[東京 15日 ロイター] - 与党内の一部で、安倍晋三首相が今月下旬召集の臨時国会冒頭で、衆院解散に踏み切るのではないかとの観測が出ている。野党第一党・民進党の混迷や小池百合子東京都知事と連携する可能性のある勢力の新党結成作業が進んでいないことをにらみ、安倍首相が決断するとの思惑だ。
だが、15日に北朝鮮が日本上空を通過するミサイルを発射し、「政治空白」を作れないとの声も与党内に浮上。解散風はトーンダウンしているとみる声もある。
与党内の一部でささやかれているのは、「9月28日の臨時国会冒頭の衆院解散」と「10月22日投開票」もしくは「10月29日投開票」の日程だ。
当初、政府・与党内では、9月25日の臨時国会召集が有力視されていた。ところが、急に28日へと後ずれする方向となり、様々な観測を呼び起こすことになった。
その中の1つに「10月下旬の衆院選・投開票とすると時間がない。少しでも、時間的余裕を作るための後ずれではないか」(政府・与党関係者)との見方が出ていた。
ただ、早期解散の思惑には、いくつかの「伏線」があった。複数の与党関係者は1)内閣支持率が回復してきた、2)民進党が幹事長人事をめぐるスキャンダルなどに直面し、衆院選対策が後手に回っている、3)小池新党の設立への動きが鈍く、反自民の受け皿がない──など、自民党に有利な環境が急にそろってきた点を挙げる。

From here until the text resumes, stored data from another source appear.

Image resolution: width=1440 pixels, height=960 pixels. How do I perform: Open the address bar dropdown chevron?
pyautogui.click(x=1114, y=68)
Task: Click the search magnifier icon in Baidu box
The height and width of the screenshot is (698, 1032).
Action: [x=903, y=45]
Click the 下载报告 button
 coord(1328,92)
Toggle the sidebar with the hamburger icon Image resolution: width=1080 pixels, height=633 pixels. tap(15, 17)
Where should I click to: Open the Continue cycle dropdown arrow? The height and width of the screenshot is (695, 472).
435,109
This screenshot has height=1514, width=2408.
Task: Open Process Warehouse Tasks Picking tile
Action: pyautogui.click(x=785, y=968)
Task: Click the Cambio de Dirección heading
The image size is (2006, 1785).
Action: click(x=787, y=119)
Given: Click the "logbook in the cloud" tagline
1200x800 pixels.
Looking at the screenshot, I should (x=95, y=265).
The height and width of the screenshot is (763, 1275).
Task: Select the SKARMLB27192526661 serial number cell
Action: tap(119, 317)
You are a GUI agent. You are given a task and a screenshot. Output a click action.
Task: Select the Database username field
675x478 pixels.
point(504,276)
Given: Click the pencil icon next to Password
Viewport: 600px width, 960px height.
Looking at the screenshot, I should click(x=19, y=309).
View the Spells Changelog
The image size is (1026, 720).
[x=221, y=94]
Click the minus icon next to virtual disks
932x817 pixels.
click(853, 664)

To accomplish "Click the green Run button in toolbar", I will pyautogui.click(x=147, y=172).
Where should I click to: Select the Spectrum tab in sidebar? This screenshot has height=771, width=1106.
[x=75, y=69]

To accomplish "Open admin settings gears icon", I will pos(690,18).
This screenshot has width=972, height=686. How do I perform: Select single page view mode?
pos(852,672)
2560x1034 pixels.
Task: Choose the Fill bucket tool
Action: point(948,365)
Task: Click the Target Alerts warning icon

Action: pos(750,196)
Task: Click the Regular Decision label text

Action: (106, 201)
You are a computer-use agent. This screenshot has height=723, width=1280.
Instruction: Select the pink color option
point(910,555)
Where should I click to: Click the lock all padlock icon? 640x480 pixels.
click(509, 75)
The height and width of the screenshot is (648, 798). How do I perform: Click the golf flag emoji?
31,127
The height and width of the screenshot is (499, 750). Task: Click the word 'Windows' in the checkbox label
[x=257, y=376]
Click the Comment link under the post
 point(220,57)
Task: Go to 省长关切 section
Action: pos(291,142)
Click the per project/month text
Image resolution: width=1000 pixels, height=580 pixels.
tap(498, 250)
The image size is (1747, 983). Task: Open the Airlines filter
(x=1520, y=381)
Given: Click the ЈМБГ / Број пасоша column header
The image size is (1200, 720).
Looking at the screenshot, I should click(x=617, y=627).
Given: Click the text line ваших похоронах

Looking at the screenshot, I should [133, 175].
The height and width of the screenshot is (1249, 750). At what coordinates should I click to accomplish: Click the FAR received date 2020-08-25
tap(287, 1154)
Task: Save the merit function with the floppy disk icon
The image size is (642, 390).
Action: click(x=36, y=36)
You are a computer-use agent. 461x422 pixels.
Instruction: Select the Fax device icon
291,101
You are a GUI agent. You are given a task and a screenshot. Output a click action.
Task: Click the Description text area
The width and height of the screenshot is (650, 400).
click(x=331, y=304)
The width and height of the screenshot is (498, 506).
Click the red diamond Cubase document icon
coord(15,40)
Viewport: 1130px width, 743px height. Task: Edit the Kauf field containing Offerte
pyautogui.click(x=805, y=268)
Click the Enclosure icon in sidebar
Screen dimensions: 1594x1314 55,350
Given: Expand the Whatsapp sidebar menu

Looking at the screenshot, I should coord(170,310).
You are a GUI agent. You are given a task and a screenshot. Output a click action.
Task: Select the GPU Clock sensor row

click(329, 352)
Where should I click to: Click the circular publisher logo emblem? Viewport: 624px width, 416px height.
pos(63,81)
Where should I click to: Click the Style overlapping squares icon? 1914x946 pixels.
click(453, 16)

今年7月の東京都議選で歴史的大敗を喫した直後、自民党内には「早期解散アレルギー」がまん延していた。実際、党内では早期解散すれば、「東京都は全滅」「大阪府も厳しい」(自民党議員)といった悲観論が説得力を持つ地合いだった。
しかし、民進党は9月の前原誠司新代表による人事で、幹事長を巡って迷走。混乱ぶりを横目に離党者が続き、10月22日の3つの衆院補選準備の遅れが目立っていた。仮に衆院解散となった場合、他の野党との選挙協力に向けた作業が必要になるが、その準備作業は大幅に遅延しているもようだ。
さらに自民党に反発する有権者の有力な受け皿になると一部で見られていたいわゆる「小池新党」は、9月半ばになっても、その骨格は見えないまま。10月中に衆院選があった場合は、十分な対応が難しいのではないかとの「分析」も、一部の選挙通から出ていた。
こうした情勢の変化を受け、自民党内の一部では、安倍首相の周辺が解散の可能性を検討しているのではないか、との観測が浮上していた。実際、国内報道各社の9月の世論調査で、内閣支持率は前月比6%前後アップし、読売新聞の調査では支持率が5割台を回復した。
もっとも、与党内には早期解散慎重論も少なくない。「支持率は回復してきているが、不支持率が減らない。加計・森友問題も全く解決していない」(与党関係者)との声が漏れる。
また、民進党が衆院選で議席を減らしても、自民党に有利とはならず、組織力の強い共産党が躍進した場合、選挙後の政権運営は、現在よりもリスクが高くなるとの分析もある。
そこに北朝鮮によるミサイル発射という事態が飛び込んできた。自民党内には「北朝鮮情勢が緊迫し、安全保障環境が厳しさを増す中で、解散という政治空白を国民が許容するのか疑わしい」(関係者)との見方が浮上。党内のムードが変化する兆しも出てきた。
北朝鮮のミサイル発射情報を受け、インドからの帰途についていた安倍首相は、羽田空港への到着を早め、そのまま官邸に向かった。
果たして安倍首相がどのような判断を示すのか──。その答えは2週間以内にはっきりしそうだ。